La Suisse n’est pas très différente de ses voisins européens. Aujourd’hui, 250 000 personnes sont dépendantes à l’alcool, 100 000 enfants vivent avec ces dernières, quelque 9500 décèdent précocement chaque année des causes du tabagisme et 75 000 ont un problème avec le jeu. Ce que nous constatons, c’est que nous sommes tous à un degré divers proches de quelqu’un qui a un problème d’addiction.

Les populations à risque sont-elles toujours les mêmes ou leur visage a-t-il évolué?

Même si les pratiques ont quelque peu évolué, le visage des populations à risque ne s’est guère modifié.

Chez les jeunes, la consommation d’alcool continue de baisser chez les écoliers, ce qui est une bonne nouvelle. En revanche on constate que, s’ils commencent à boire plus tard, ils se rattrapent parfois par la suite.

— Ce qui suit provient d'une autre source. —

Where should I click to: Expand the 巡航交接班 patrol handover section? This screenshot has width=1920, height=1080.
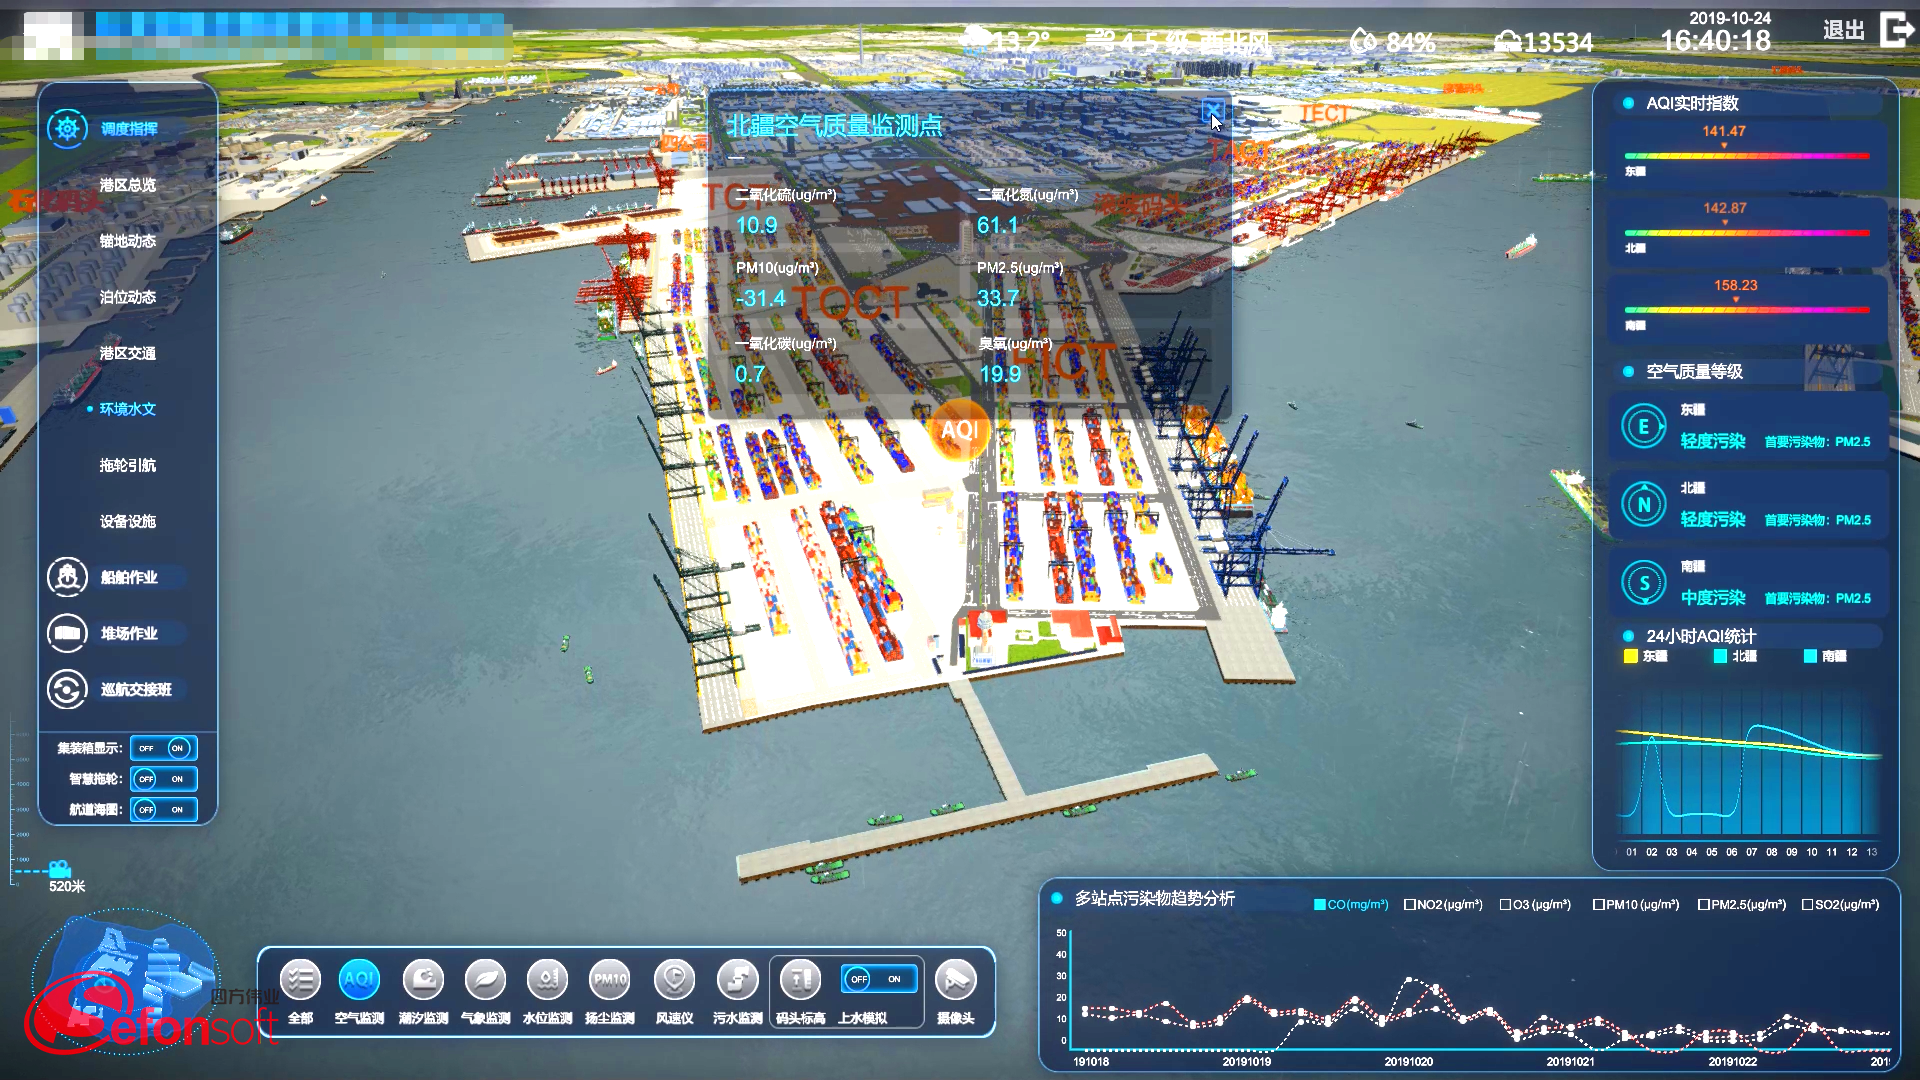click(135, 689)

Ces derniers font donc toujours partie de populations vulnérables, tant au niveau physiologique que psychologique, car plus vous êtes confronté à une addiction au début de votre vie, plus les dégâts sont graves. A l’autre bout de la chaîne, il est vrai que l’on a vu apparaître ces dernières années une nouvelle population touchée par les addictions: les personnes âgées dont la consommation de benzodiazépines est particulièrement élevée. Aux Etats-Unis, 30 000 personnes décèdent chaque année d’overdose et une grande partie a commencé par consommer des antalgiques opioïdes prescrits par le médecin. Cela doit nous pousser à investiguer en Suisse.

Au fond, si l’on a plus de 25 ans et moins de 65 ans et que l’on a échappé à l’alcoolisme et au tabagisme, on ne fait pas partie des populations à risque?

Bien au contraire.

Chacun peut se retrouver dans une situation de vulnérabilité à un moment ou à un autre de sa vie: un deuil, une période de chômage, une maladie ou un divorce peuvent tout faire basculer.

D’où l’importance d’une réelle solidarité de la part de la société, car la qualité et la performance de cette dernière ne se mesurent pas seulement au chiffre d’affaires des industries du tabac, de l’alcool ou du jeu, mais aussi à sa capacité à prendre soin des personnes en situation de vulnérabilité.